Lightning AI Studios: Never set up a local environment again →

MIT Sustainable Design Lab

Accelerating Urban Energy Modeling

MIT Sustainable Design Labs’ primary challenge was to build an application that can be continuously run by urban policymakers and energy modelers to evaluate carbon reduction potential in the building stock as they race to meet emissions goals. The team dealt with long training loops while prototyping model architectures to optimally train on 1.5MM – 2MM sample data sets that took approximately 30 hours per epoch.

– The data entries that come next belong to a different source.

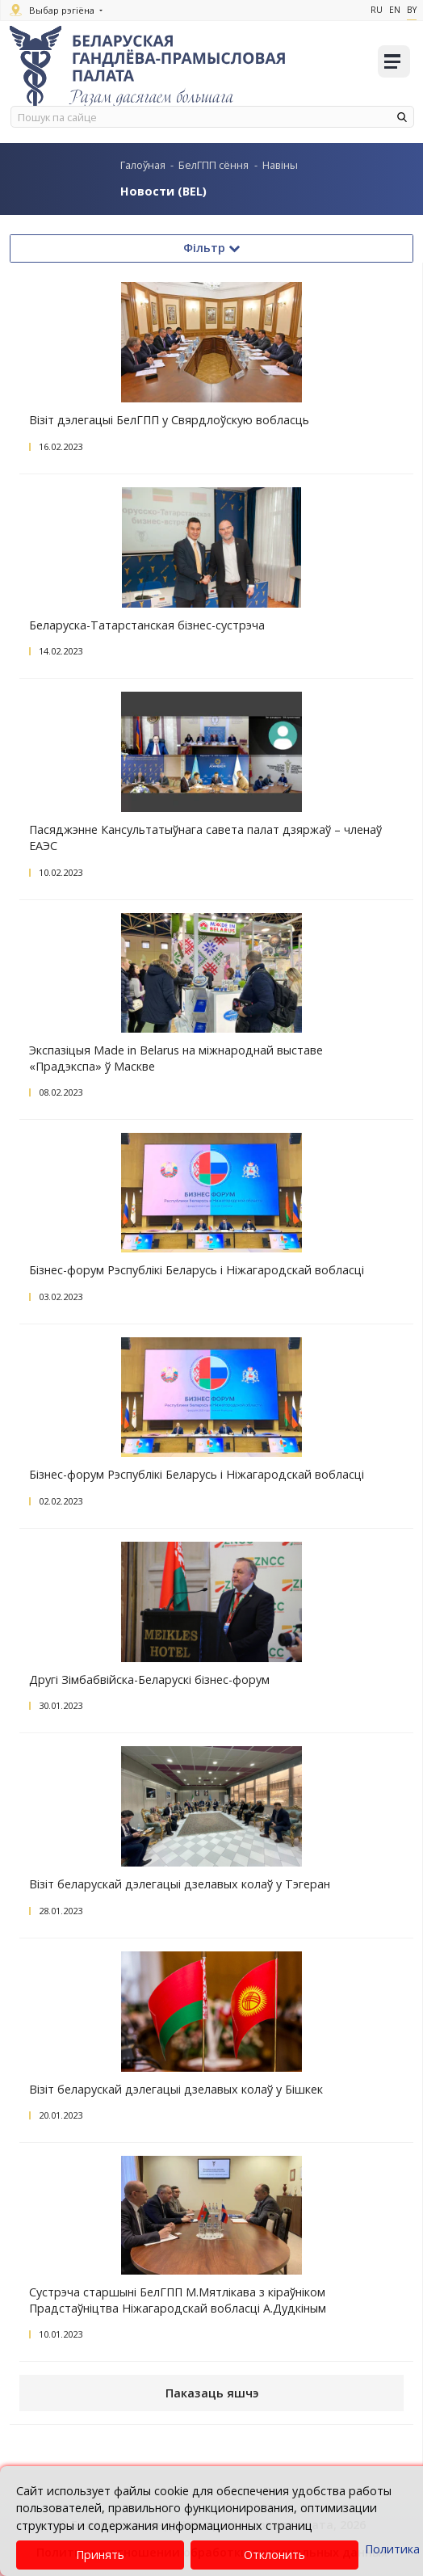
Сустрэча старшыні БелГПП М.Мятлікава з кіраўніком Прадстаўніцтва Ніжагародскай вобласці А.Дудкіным (177, 2300)
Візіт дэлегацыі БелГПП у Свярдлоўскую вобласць (169, 419)
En (394, 9)
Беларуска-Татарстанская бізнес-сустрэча (147, 625)
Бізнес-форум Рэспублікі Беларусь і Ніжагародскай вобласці (196, 1269)
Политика (392, 2549)
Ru (377, 9)
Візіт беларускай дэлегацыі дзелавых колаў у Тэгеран (179, 1884)
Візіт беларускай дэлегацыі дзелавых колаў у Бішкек (176, 2089)
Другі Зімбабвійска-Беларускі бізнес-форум (149, 1679)
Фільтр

The MIT team was slowed down by writing and debugging noisy boilerplate code in their model, which suffered from a general lack of readability. Iteration speed was also a great challenge. Junior team members were blocked when onboarding and first setting up their environments for weeks. Even senior researchers felt friction when bringing their individual prototypes to production, reducing overall team productivity. Iteration speed was extremely important because of the academic context where experimentation with new datasets and architectures is always underway.

“”Our training loops went down from 36 hours to 6 hours and Studios increased productivity by 33%, from 3 weeks to 2 weeks per iteration.”

Using Lightning Studios’ environment management increased productivity by 66%, instantly. The SDL team was also able to use WandB for logging and model registration without the challenges of integrating a new API into the codebase because Lightning Trainer automatically configured everything needed. 

 

Additionally, adopting Lightning Trainer allowed the team to organize their training code and eliminate hard-to-read boilerplate code. This was essential in speeding up iteration time between training loops and allowed the team to experiment and switch between different datasets and model candidates. They were also able to speed up training by using the PyTorch Lightning OSS framework to organize their boilerplate and Studios to get powerful multi-GPU machines that they didn’t previously have access to.

“Instead of taking 36 hours to know if this model works, we knew by the end of the day.”

  • Reduce model training time by 85%, from 36 hours to 6 hours
  • Reduce prototyping and experimentation time by 60%, from 5 weeks to 2 weeks, by allowing for efficient collaboration between senior and junior researchers 
  • Reduce time to take model from prototype to production by 33%, from 3 weeks to 2 weeks
  • OSS framework improved the organization of the model code and make it self-documenting, improving readability and reusability 
  • Reducing onboarding time for new research assistants by 90%, from 2 weeks to 2 days by eliminating environment management and enabling them with powerful GPUs

About the MIT Sustainable Design Lab

The MIT Sustainable Design Lab, operating under the School of Architecture and Planning, spearheads initiatives to cut down the carbon footprint of buildings, which are responsible for 40% of global emissions. Led by Christoph Reinhart, the lab developed UBEM.io, an app for evaluating energy retrofit strategies, widely utilized by cities and policymakers for project modeling. Sam Wolk, the Lead Developer UBEM.io, led the migration from distributed tools to Lightning AI as they bring their model to production. 

MIT Sustainable Design Lab is set to deploy its model as a web API and will continue refining simulations with Lightning Studio. Their commitment to rapid iteration and simulation acceleration remains in lockstep with Lightning AI’s capabilities.